TRAVAIL À FAIRE
**a.** D'après le texte sur les résistances sociales en Europe, quel parti est en train de devenir « respectable » en France ?
**b.** Extrayez du texte sur les résistances sociales en Europe le passage qui va de « Au premier plan, il » à « et la gauche. ».
**c.** Poursuivez le texte sur les résistances sociales en Europe à partir de l'endroit où il s'arrête.

Les résistances sociales, la morosité et les Carrés rouges … en Europe

De passage en Europe la semaine passée, j’ai été frappé par le portrait grave et sans complaisance présenté lors d’un colloque pour « repenser l’émancipation ». Des camarades français, suisses, grecs, belges, anglais, portugais étaient là pour expliquer l’intensité des attaques contre les classes populaires, notamment contre les jeunes, les retraités et les immigrants. On connaît les indicateurs de cette crise (taux de chômage de 50 % pour les jeunes, coupures de budget de 20 sinon de 40% dans les services publics, augmentations de taxes et d’impôts, etc.). Mais ce qui m’a saisi est l’ambiance d’impasse politique qui semble sévir partout.

Au premier plan, il y a la montée d’une « nouvelle » droite beaucoup plus agressive qu’avant. Cette « nouvelle » droite n’est pas si « nouvelle » que cela, mais elle inclut maintenant ce qui était considéré il n’y a pas si longtemps comme des fascistes pestiférés. Ainsi en France, le Front national est en train de devenir « respectable ». Aux Pays-Bas et dans les pays scandinaves, l’extrême-droite se « relooke », en laissant de côté les aspects sulfureux (antisémitisme, militarisme), pour se présenter comme LA force capable de rétablir « la loi et l’ordre ». Et ça marche souvent avec des scores qui vont du 15 au 25 %. Ces formations restent aussi extrêmes sur leurs objectifs fondamentaux et représentent un adversaire redoutable pour les mouvements sociaux et la gauche.

Mais la montée de la droite, c’est aussi dans les partis politiques anciennement du « centre » ou du « centre-droit », comme l’UMP (France), les conservateurs et les libéraux en Angleterre, le CDU en Allemagne, etc. Ces partis qui ont été grosso modo « keynésiens » fonctionnaient sur la base de compromis avec l’opposition social-démocrate, mais maintenant, on passe à autre chose. Sous Sarkozy, cette droite « ordinaire » s’est démarquée avec des politiques antipopulaires et de nouveaux dispositifs pour punir, surveiller, contrôler (proches du néo-conservatisme états-unien ou canadien). Dans ce climat de confrontation, c’est toute une architecture de pouvoir héritée du cadre de l’après-guerre qui est en train d’être liquidée. Tout cela, au nom du rétablissement de l’économie, une économie saignée à blanc par la financiarisation et les opérations spéculatives toutes teintées de haute corruption menées par une bourgeoisie mondialisée d’une arrogance sans limite.

LIGNES AFFICHÉES
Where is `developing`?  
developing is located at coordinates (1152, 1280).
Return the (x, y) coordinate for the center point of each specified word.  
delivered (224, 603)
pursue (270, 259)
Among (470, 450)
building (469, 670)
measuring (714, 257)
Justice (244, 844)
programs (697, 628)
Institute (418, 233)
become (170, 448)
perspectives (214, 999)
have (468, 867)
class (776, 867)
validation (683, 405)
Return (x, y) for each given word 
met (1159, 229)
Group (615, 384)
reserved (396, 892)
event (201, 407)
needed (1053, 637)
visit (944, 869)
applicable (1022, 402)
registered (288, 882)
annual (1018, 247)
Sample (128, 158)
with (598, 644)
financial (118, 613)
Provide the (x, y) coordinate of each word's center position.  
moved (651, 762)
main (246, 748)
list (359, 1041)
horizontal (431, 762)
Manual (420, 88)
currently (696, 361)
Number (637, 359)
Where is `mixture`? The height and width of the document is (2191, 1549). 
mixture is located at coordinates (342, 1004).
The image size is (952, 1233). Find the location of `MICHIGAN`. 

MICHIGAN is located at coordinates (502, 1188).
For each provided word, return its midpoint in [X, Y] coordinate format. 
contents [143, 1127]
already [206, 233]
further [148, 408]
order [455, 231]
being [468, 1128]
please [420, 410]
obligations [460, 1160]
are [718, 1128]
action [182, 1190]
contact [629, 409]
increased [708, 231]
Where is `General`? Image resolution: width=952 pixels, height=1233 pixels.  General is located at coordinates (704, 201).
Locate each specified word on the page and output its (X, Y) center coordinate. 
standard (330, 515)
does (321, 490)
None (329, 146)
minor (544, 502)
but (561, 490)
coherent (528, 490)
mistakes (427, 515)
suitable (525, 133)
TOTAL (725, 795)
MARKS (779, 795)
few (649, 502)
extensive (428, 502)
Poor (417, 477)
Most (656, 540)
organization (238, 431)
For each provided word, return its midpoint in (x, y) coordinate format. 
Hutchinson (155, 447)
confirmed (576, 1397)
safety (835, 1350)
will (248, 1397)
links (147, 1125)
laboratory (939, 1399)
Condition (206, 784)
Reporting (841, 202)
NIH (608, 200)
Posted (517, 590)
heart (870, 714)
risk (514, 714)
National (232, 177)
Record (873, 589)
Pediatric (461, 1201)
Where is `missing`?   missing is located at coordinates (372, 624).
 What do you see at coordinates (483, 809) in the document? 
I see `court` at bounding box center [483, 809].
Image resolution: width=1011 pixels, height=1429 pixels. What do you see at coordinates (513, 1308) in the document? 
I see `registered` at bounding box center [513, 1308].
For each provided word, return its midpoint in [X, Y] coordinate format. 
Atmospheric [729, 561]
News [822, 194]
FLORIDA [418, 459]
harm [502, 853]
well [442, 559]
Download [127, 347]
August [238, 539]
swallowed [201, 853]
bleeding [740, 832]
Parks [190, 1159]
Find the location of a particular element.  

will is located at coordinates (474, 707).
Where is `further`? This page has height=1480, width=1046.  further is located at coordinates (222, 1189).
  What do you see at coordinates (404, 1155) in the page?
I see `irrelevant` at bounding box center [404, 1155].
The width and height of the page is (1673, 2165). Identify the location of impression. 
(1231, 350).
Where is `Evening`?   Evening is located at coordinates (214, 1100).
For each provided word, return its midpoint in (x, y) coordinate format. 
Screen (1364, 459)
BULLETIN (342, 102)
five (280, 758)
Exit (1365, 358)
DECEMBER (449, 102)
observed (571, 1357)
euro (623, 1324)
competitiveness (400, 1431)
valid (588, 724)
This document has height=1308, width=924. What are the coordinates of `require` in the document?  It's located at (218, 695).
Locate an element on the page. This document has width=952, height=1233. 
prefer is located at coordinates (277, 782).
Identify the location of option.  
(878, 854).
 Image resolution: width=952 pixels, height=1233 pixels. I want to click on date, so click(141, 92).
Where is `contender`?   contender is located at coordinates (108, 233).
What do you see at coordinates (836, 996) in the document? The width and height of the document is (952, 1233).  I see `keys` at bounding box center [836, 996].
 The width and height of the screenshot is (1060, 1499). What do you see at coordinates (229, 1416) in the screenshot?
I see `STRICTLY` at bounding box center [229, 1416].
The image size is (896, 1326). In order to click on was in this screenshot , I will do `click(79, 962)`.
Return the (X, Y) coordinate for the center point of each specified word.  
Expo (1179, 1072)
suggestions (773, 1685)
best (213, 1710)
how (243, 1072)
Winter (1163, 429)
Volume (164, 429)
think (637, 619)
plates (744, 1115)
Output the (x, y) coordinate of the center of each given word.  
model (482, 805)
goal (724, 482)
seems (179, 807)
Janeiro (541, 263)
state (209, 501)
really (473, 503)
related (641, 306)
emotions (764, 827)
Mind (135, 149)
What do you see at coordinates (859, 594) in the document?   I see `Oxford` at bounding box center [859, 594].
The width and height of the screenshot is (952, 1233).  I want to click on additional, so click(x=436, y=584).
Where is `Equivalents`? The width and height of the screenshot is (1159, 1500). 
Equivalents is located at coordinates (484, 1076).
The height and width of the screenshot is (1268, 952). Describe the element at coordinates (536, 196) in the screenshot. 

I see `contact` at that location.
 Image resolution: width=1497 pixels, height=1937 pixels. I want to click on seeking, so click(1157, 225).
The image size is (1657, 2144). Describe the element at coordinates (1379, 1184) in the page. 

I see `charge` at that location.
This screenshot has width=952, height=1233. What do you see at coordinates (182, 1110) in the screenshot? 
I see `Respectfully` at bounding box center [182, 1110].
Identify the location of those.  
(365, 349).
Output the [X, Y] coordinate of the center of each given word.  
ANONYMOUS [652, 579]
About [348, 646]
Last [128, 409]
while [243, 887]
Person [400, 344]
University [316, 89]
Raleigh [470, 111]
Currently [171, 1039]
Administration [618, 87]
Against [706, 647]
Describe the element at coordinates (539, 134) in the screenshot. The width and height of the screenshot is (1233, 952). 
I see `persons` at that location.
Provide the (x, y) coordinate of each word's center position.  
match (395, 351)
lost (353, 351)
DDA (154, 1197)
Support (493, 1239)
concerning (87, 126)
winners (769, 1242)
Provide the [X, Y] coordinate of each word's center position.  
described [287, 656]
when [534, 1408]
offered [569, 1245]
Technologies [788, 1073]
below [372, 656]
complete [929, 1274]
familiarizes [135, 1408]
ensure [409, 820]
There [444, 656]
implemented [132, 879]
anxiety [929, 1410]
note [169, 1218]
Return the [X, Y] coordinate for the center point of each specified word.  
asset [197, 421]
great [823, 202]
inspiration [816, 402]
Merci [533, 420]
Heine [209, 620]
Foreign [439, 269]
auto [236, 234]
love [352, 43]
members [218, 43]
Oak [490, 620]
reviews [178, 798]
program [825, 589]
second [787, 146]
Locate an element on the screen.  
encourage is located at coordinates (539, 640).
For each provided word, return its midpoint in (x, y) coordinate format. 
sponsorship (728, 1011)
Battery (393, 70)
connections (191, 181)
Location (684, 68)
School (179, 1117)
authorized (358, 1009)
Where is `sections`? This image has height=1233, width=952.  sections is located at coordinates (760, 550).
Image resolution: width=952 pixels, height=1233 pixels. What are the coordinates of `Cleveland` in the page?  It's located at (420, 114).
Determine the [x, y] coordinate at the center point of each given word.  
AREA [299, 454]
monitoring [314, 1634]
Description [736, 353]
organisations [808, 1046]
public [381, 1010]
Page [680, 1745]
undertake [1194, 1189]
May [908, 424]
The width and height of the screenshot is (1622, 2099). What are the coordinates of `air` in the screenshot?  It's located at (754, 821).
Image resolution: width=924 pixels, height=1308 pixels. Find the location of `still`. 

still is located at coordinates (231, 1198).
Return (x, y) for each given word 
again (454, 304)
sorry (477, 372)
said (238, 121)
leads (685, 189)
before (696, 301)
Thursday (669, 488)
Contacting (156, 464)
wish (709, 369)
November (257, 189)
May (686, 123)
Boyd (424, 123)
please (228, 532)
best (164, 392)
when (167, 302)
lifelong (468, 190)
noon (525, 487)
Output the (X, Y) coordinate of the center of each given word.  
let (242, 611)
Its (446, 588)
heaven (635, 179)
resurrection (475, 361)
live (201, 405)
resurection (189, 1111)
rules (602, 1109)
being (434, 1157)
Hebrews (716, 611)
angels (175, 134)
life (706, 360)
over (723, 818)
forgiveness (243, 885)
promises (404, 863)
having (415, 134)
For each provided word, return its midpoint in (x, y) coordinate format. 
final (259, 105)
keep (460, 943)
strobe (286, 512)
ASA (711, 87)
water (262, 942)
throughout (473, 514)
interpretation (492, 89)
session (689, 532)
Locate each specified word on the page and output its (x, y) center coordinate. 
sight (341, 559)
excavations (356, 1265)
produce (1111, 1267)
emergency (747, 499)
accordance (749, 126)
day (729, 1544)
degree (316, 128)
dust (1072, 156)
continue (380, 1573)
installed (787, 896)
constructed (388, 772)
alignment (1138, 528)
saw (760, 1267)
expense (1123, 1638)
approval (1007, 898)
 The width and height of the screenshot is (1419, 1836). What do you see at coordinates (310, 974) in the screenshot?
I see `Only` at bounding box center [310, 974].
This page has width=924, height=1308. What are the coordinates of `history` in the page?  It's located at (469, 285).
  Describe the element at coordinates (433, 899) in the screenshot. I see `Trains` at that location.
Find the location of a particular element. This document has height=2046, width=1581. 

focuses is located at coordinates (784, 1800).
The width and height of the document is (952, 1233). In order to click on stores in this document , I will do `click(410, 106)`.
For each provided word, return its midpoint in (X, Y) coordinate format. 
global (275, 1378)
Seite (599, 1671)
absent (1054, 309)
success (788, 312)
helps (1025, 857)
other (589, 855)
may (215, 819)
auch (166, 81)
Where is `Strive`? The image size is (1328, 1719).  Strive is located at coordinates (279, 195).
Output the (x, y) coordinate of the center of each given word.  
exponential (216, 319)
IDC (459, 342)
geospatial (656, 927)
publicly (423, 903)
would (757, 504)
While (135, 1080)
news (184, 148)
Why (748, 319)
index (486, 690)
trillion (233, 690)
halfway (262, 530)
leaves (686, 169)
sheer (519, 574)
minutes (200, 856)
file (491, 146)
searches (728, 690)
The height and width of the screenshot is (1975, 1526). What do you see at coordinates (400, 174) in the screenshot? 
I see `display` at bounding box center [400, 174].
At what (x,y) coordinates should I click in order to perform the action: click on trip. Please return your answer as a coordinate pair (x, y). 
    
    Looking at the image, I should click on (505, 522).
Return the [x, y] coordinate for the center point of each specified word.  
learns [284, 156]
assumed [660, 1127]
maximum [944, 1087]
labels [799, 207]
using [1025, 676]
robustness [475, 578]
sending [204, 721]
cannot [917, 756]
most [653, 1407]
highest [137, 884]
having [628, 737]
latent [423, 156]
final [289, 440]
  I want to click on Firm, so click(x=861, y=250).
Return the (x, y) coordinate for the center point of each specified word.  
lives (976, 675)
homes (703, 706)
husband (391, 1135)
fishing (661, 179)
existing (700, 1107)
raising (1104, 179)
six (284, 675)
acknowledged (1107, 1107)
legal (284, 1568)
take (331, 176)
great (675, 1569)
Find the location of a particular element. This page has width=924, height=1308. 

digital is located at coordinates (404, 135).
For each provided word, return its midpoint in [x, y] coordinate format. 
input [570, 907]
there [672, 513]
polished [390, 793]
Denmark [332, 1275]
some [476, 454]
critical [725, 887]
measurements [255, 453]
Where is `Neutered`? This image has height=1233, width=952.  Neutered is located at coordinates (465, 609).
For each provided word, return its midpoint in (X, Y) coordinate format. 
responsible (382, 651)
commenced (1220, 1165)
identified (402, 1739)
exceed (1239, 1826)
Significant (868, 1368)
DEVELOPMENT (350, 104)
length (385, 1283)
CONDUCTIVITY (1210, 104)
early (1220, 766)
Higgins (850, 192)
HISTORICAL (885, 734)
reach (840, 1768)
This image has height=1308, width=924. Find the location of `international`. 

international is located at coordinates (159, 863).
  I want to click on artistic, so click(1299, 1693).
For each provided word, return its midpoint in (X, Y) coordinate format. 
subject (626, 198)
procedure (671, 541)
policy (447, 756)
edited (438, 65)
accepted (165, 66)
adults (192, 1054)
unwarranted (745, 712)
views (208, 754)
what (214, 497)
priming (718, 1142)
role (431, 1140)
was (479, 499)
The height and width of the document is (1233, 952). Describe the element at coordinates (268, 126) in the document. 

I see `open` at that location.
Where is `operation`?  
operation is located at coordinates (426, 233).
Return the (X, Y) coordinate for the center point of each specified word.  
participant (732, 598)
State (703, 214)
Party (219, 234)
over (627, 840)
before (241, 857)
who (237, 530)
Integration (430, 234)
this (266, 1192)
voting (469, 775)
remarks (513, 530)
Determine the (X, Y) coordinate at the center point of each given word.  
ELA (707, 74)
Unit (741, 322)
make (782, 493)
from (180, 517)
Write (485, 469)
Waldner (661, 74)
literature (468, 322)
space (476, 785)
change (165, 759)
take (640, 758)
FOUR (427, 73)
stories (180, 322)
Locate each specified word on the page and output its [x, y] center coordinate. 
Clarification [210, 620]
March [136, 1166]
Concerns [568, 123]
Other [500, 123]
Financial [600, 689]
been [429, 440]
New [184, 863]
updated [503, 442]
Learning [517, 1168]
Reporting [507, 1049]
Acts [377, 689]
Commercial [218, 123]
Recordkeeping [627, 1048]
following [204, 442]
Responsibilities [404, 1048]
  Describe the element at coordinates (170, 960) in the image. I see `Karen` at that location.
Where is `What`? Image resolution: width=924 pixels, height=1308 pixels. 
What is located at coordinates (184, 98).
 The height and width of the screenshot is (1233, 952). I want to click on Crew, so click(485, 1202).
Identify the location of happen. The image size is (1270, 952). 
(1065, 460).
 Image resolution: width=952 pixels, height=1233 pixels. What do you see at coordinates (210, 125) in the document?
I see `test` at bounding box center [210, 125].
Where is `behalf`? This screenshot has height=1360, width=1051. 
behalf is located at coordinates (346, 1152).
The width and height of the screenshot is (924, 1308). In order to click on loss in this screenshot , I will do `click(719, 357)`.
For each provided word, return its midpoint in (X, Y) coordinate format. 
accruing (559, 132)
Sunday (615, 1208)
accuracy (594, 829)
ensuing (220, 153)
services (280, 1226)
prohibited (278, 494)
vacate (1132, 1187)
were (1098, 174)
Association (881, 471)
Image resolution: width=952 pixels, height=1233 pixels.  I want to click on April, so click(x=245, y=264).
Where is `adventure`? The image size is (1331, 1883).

RÉPONSES PAR TÂCHE
**a.** Le Front national.

**b.**
Au premier plan, il y a la montée d’une « nouvelle » droite beaucoup plus agressive qu’avant. Cette « nouvelle » droite n’est pas si « nouvelle » que cela, mais elle inclut maintenant ce qui était considéré il n’y a pas si longtemps comme des fascistes pestiférés. Ainsi en France, le Front national est en train de devenir « respectable ». Aux Pays-Bas et dans les pays scandinaves, l’extrême-droite se « relooke », en laissant de côté les aspects sulfureux (antisémitisme, militarisme), pour se présenter comme LA force capable de rétablir « la loi et l’ordre ». Et ça marche souvent avec des scores qui vont du 15 au 25 %. Ces formations restent aussi extrêmes sur leurs objectifs fondamentaux et représentent un adversaire redoutable pour les mouvements sociaux et la gauche.

**c.**
Avec tout cela, l’ancienne social-démocratie est littéralement effondrée. C’est « réglé » en Espagne, en Italie et en Angleterre où ces partis recyclés dans le néolibéralisme ont été honteusement battus aux élections des dernières années, pas tellement parce que la droite a avancé, mais parce que les électeurs et les électrices de la social-démocratie ont déserté. Certains sont allés vers la « gauche de la gauche » ou aux Verts, d’autres vers la droite populiste, beaucoup ont tout simplement pris le chemin de l’abstention. La droite réussi à « gagner » avec 25-30 % de l’électorat, en jouant à plein sur les registres du populisme réactionnaire et en profitant de la scandaleuse connivence des médias.

Reste la France, pays des luttes sociales et de l’activisme politique. Comme chacun sait, c’est le Parti Socialiste (PS) qui a gagné les récentes élections, mais de justesse. Beaucoup de gens ont voté par rejet de la voyoucratie de Sarkozy. Mais avant l’élection, François Hollande et les autres ténors du PS disaient qu’ils allaient gouverner « correctement », en respectant l’orthodoxie néolibérale. Et c’est effectivement ce qui arrive. Le PS fait à peu près la même chose que les autres gouvernements en Europe, sauf quelques mesures pour sauver l’honneur, comme des augmentations d’impôts pour le 1 %. Mais la presse « financière » se moque de cela en disant que de toute façon, dans le contexte de l’Union européenne, ces mesures sont sans effet puisque les ultra-riches vont déplacer leur fric ou leurs sièges sociaux dans des paradis fiscaux ou simplement dans le pays d’à côté où les taux de taxation sont plus bas. Depuis son intronisation, Hollande ne cesse de dire une chose et son contraire. Cela ne vous rappelle-t-il pas quelque chose ???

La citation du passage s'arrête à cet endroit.